Fast forward ten years, while still in college studying history, I started brewing professionally at the first brew pub in Colorado, and we looked to the English and Germans as our guides. Since I never got to backpack across Europe I relied on others to reassure me that the Bitter, Stout, Pilsner and Hefeweizens we produced closely resembled the piquant perfection you would find in pubs and bier gardens back on “The Continent.”

It took another twenty years before I finally got to take a business trip to Deutschland and sit in a beautifully bucolic Bamberg bier garden and experience Gemütlichkeit, the feeling of profound joy that comes from imbibing impeccably poured clean crisp lager.
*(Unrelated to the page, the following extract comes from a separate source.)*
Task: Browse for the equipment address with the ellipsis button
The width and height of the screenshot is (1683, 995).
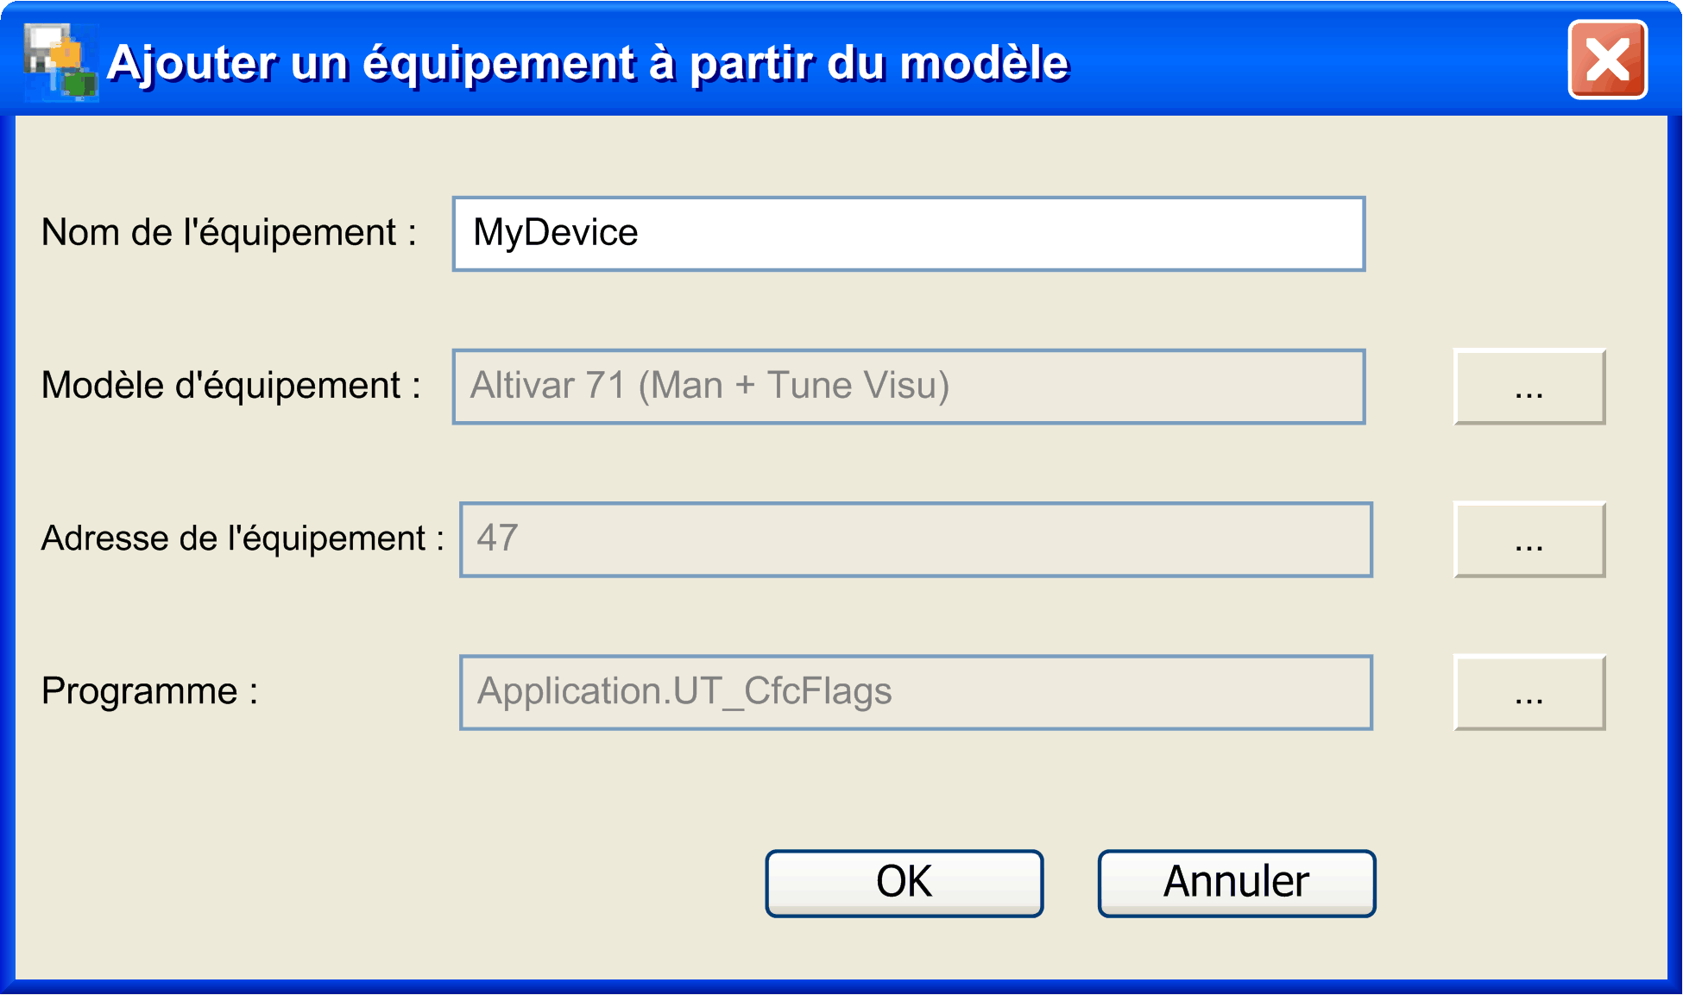Action: (1529, 539)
It was compounded by the confirmation that, yes I was doing the right thing with my life by trying to bring this sense of comfort and cohesion to people back home.

Although Gemütlichkeit was great for both professional and personal reasons Germany was not the “trip of a lifetime."  That would be how my sixteen year old son Liam aptly described the vacation we took to England and Ireland together last June. I grew up immersed in my Irish heritage. My father was the kind of American Irish Catholic who would vote for a Kennedy who wasn’t running, or even alive. It was sipping out of his beer mug as a boy that I found my professional calling, and he always promised to take me to the Emerald Isle of our origin.

Tragically “Poppy” passed before we had the opportunity to make the trip. So it was a big check off my bucket list when Liam whispered, “I can’t believe we’re finally here, the great green land of our forefathers...” into my ear as our Ryanair flight was touching down in Dublin. It sounds schmaltzy but since his autism usually keeps him quite quiet, this comment hit me like a musical mash up of “Danny Boy” and “Cats in the Cradle.”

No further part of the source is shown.